Nie myślcie jednak że traktowano mnie tu jak w jakimś średniowieczu. Zasada była prosta i zwięzła. Nim więcej wygadasz, tym więcej dostaniesz.

Odsunęłam talerz z posiłkiem pod ścianę, po czym spojrzałam na zdziwionego moim zachowaniem mężczyznę w czarnym garniaku, który po chwili wyszedł i zakluczył drzwi na dwa spusty.

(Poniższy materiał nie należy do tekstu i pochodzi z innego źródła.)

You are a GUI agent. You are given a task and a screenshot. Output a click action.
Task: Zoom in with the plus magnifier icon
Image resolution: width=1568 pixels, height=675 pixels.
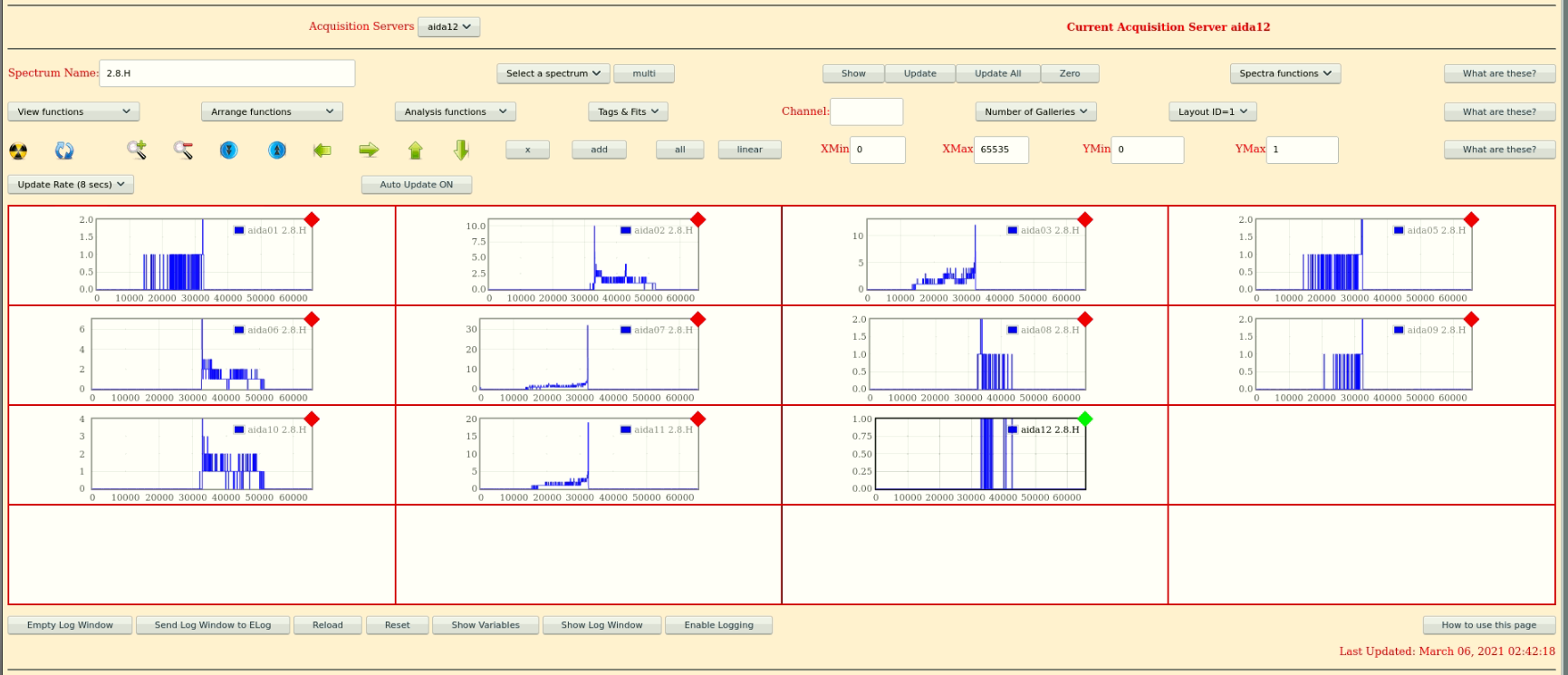pyautogui.click(x=137, y=149)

Przygotowanie jedzenia było pierwszym z rzeczy w naszym planie. Na drugi nie musiałam długo czekać. Chwilę później pod żelaznymi drzwiami mojej celi wysunęła się mocno zgięta karteczka, którą oczywiście przesłał mi mój kompan. Nate ma aktualnie wartę na Dolnym piętrze, gdzie znajduję się ja. Właśnie dlatego przesłanie tak banalnej wiadomości nie sprawiło mu problemu. Chłopak dokładnie wyjaśnił mi grafik jego pracy, więc praktycznie znam go już na pamięć. Przysunęłam się cicho w stronę drzwi i sięgnęłam po dalsze informacje. Jeśli chłopak mnie nie oszukał, na papierze powinien znajdować się schemat budynku oraz miejsce gdzie powinniśmy się później spotkać. Miał się tam również znajdować zapasowy klucz abym w odpowiednim i ustalonym czasie wyszła dyskretnie z pokoju i udała się właśnie tam. Nate w tym czasie ma za zadanie zająć się resztą pracowników, aby nie byli oni w stanie wezwać szefa w razie jakiegokolwiek niepowodzenia. Musi też załatwić nam transport i miejsce gdzie zatrzymamy się na jakiś czas po odjechaniu stąd.

Najtrudniejsze w tym wszystkim będzie chyba obeznanie się w którym momencie mam wyjść, ponieważ w pomieszczeniu nie znajduje się żaden zegar.

Nate przed wykonaniem swojego zadania, przejdzie szybko obok mojego pokoju, po czym dyskretnie zapuka dwa razy. Muszę być gotowa ponieważ od tamtego momentu muszę zacząć liczyć do 5 minut po czym wyjść. Nie może ro być ani za wcześnie, ani za późno, właśnie dlatego przez ostatnie parę dni ćwiczyłam swoje liczenie sekund co z jednej strony mogło wydawać się komiczne, lecz z drugiej naprawdę mi pomogło.

Spytacie jednak pewnie w jaki sposób Nate zamierza ogłuszyć swoich współpracowników. Sądzi że alkohol i dobre kłamstwo powinno załatwić sprawę.